Publié le 22 jan 2008Lecture 9 min
L'urgence hypertensive existe-t-elle ? Quelle prise en charge ?
F. NAIJA1, G. KIERZEK2, J.-L. POURRIAT2 et J. BLACHER1 1Centre de Diagnostic et de Thérapeutique, Hôtel-Dieu, Paris 2Service des Urgences, Hôtel-Dieu, Paris
L’hypertension artérielle est définie par une élévation de la pression artérielle ≥ 140 mmHg pour la systolique et/ou 90 mmHg pour la diastolique. Des chiffres tensionnels supérieurs à ces valeurs peuvent avoir une tolérance variable et certaines élévations tensionnelles peuvent mettre en jeu le pronostic vital à très court terme.
◆ ◆ ◆ ◆ ◆
- [CONSIGNES DE L'EXERCICE]
1: Traduisez en anglais, s'il vous plaît, cette phrase de l'extrait sur l'urgence hypertensive : « L’hypertension artérielle est définie par une élévation de la pression artérielle ≥ 140 mmHg pour la systolique et/ou 90 mmHg pour la diastolique. »
2: Prolongez l'extrait sur l'urgence hypertensive en reprenant après sa dernière phrase.
◆ ◆ ◆ ◆ ◆
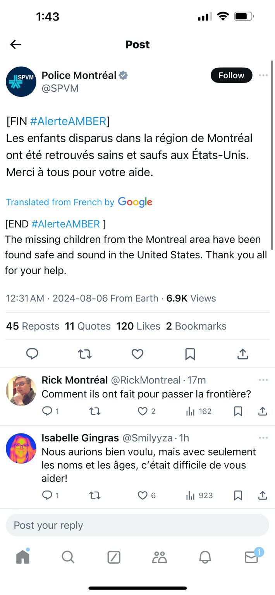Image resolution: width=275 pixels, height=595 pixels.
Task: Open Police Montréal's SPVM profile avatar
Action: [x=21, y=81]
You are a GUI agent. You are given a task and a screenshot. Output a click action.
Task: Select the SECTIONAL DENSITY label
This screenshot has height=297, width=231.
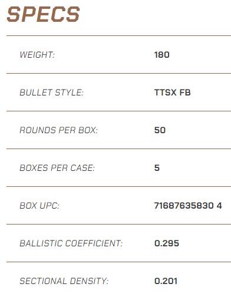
◆ ◆ ◆ ◆ ◆
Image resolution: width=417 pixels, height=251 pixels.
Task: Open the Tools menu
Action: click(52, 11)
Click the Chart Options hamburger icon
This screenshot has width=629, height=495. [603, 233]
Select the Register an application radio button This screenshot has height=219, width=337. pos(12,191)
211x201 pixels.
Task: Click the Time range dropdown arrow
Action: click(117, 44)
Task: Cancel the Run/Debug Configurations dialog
◆ ◆ ◆ ◆ ◆
- [RÉSULTATS DE L'EXERCICE]
1: Arterial hypertension is defined as an elevation of blood pressure ≥ 140 mmHg for systolic and/or 90 mmHg for diastolic.

2:
Définition
Le terme « urgence hypertensive » est souvent abusivement employé pour désigner une simple élévation de la pression artérielle sans atteinte viscérale associée. Sur le plan théorique, l’urgence hypertensive est définie comme une situation où l’élévation des chiffres de pression artérielle est directement responsable du retentissement immédiat sur l’organisme, et dont l’absence de prise en charge thérapeutique présente un risque majeur de complications rapides.
Par conséquent, l’urgence est définie par la « nécessité » d’un traitement parentéral et/ou d’une prise en charge en unité de soins intensifs ou de réanimation. Idéalement, cette « nécessité » devrait être validée par la preuve d’un bénéfice obtenu par des essais cliniques, qui fait actuellement défaut.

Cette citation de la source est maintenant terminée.